Staker gave my elbow a tug and we stepped away. At a respectful distance from His Majesty stood a young woman with her back to the viewport as well, a bookend to Madison. About my age, I guessed. Longish, strawberry blond hair spilled across one eye and over the collar of her gray-black jumpsuit. She was making mystical passes at her foldie.

Staker hailed her. “Rohnee?”

Her foldie bunched in one hand, hands on her hips, her appraisal of me approached a distracting level of scrutiny. I saw her eyes, too, were blue, but unlike Madison’s disturbing luminescence, hers were the color of faded denim. And she had freckles. God, I love freckles.

“Rohnee,” I said. “Hi, I’m Dash.” I offered her an unpretentious smile and the back of my fist. “I was told you’re to be my mentor. I’m glad to meet you.” Why did my mouth feel full of cotton?

Instead of the expected bump, she gripped my forearm and held it, a deliberate breach of End Times etiquette. She glanced down at my hand, fingers still curled under in a loose fist, looked back at me. I opened my fingers and returned the grip on her forearm. Half her mouth smiled at me; the other half hadn’t decided to commit. I began to retrieve my hand and arm. She turned my wrist up and looked at my palm, nodded once, let me go.

“Mentor might be a stretch.” Her voice was blue denim too.

“When do we start?” I asked.

“Started when the door closed behind you.”

“Great. Now what?”

“Are you turned on yet?”

I’m pretty sure I had a stupid look on, blinked two or three times, swallowed a couple obviously wrong answers, and studiously did not glace at Molly.

“I don’t mean her, Wingnut.”

She seemed to look through me for a long second and said, “No, I can see you’re not.

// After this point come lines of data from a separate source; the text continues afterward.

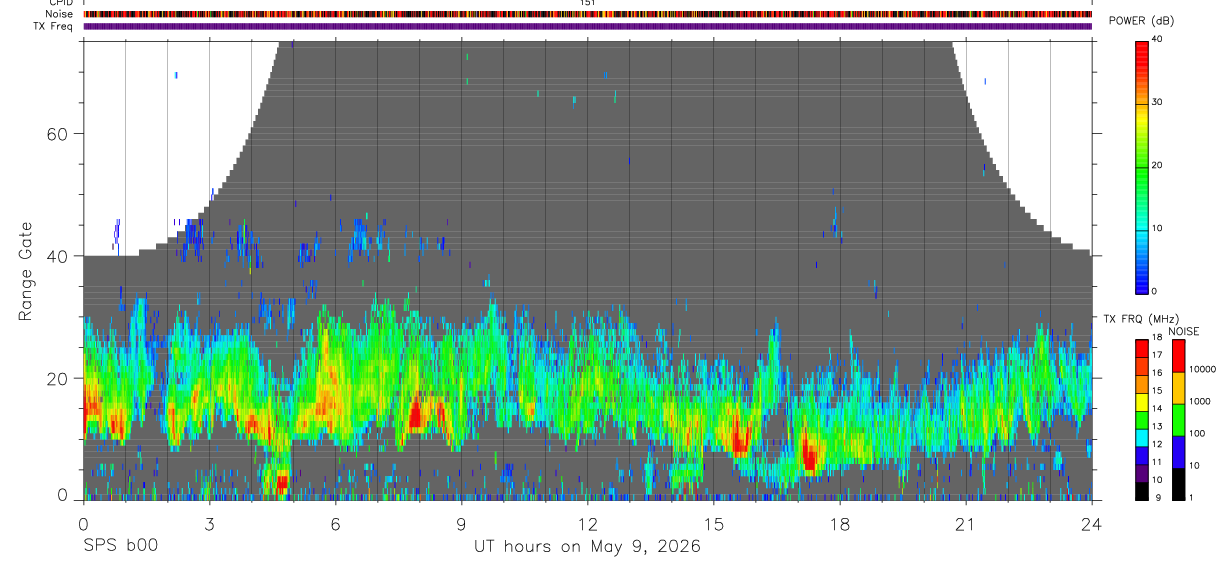Viewport: 1228px width, 567px height.
Task: Click the 21 UT hour axis tick
Action: 966,524
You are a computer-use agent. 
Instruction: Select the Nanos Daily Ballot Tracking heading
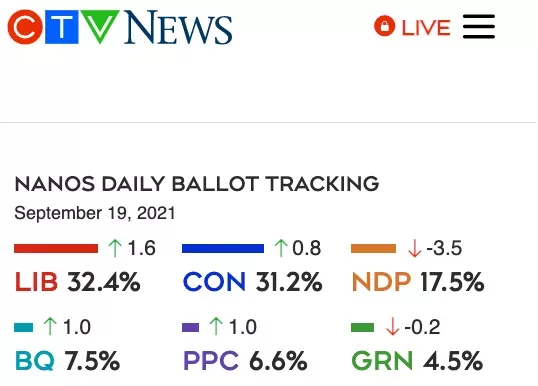pyautogui.click(x=197, y=184)
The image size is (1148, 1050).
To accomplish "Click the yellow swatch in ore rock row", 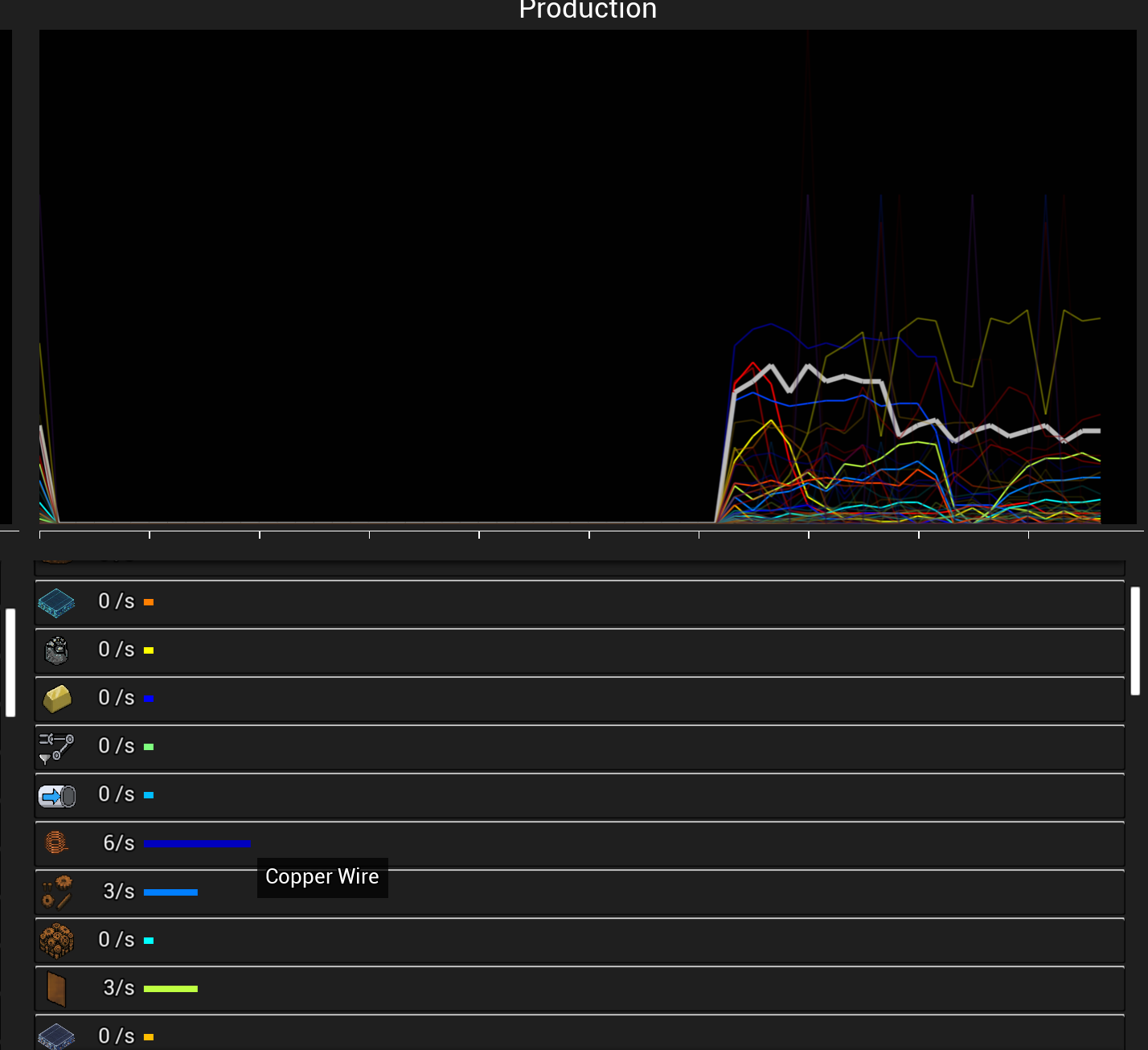I will [x=149, y=650].
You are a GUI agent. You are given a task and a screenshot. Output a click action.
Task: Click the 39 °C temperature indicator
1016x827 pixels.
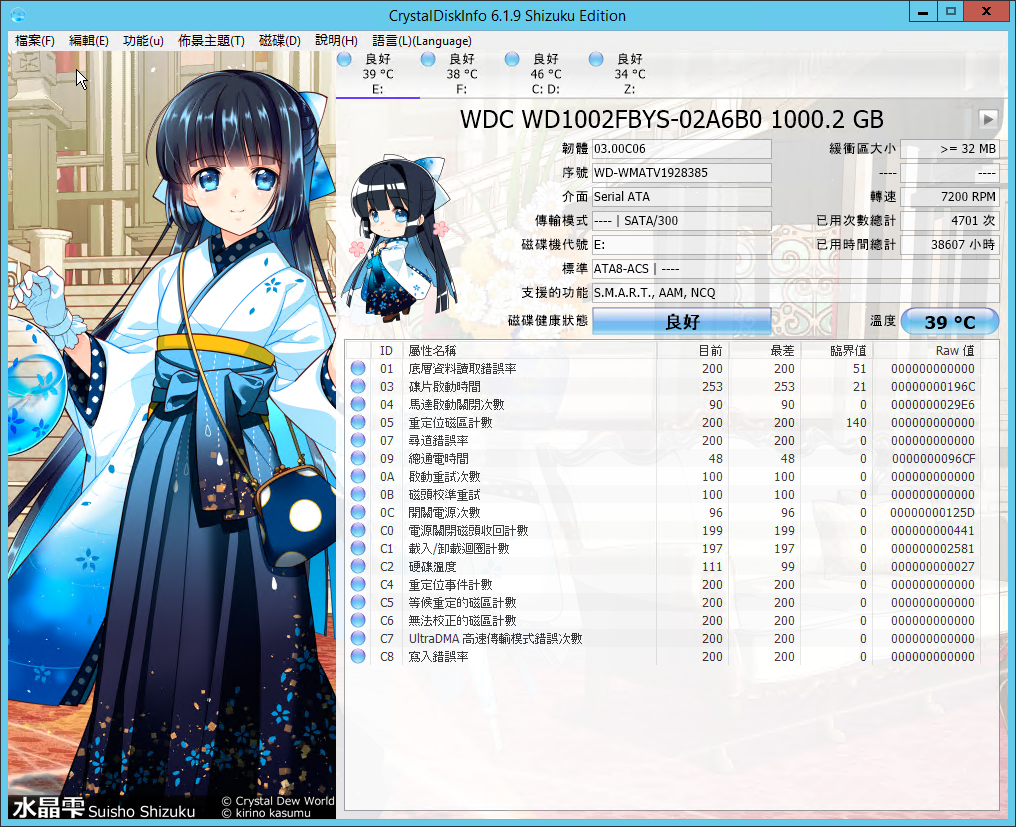[x=949, y=322]
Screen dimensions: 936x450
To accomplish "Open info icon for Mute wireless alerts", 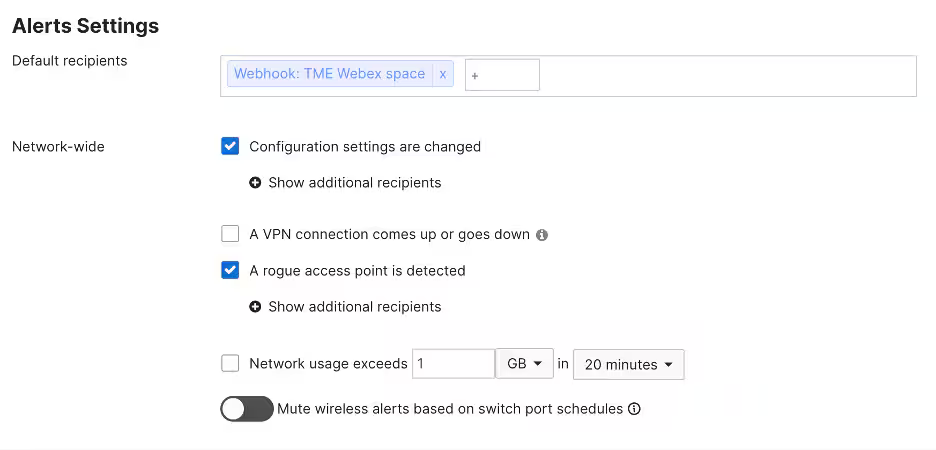I will (x=635, y=409).
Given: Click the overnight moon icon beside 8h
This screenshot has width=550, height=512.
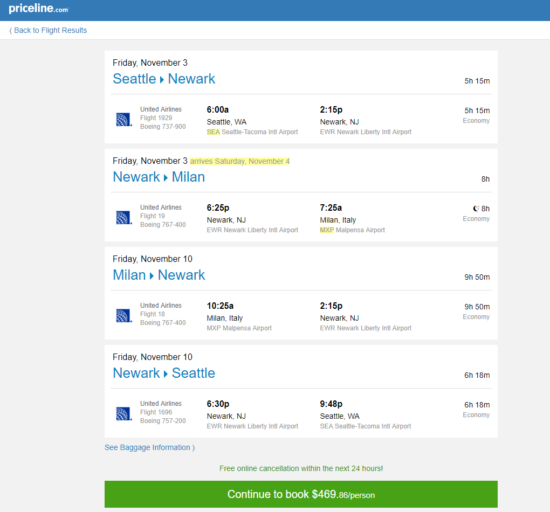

Come find me when you are.”

“Where? How?”

“Well, that’d sorta be your first test, wouldn’t it?”

I started to say something witty and, to my lasting surprise, thought better of it.

Staker lowered himself into the nearest seat in the first row of comfortable, form-fit butt-holders and I thought of no good reason not to do the same.

Barney was slumped into his seat, eyes closed. Across from him, were the two that skidded in before we lifted from the dock. The funny-looking kid on the aisle was staring at Barney with a focused curiosity. The old guy had separated himself by a couple seats, stretched out his legs, and looked to be sleeping too.

Benea took the seat one over and winked at me. “Welcome to your next life,” she said. “Know what I mean, jellybean?”

Save for the subdued resonances of human beings in proximity, the cabin was otherwise still. The storm rushed to meet us mid-air, hurling itself against the shuttle’s forward transparency, ribboning away to linger briefly in our wake before adding itself to the downpour below. The shuttle’s agencies of lift and propulsion operated soundlessly with neither vibration nor tumult. No one else spoke and I offered no attempt to impose myself on the rhythm of rain.

The shroud in our path began to break apart. Rain abated. Its last vestiges streamed from the viewport. I felt the familiar and wholly unpleasant anatomization as my body flinched through Lithia’s null field perimeter.

The mountaintop village/fortress, brilliant in morning sunlight, opened its stony arms to welcome us.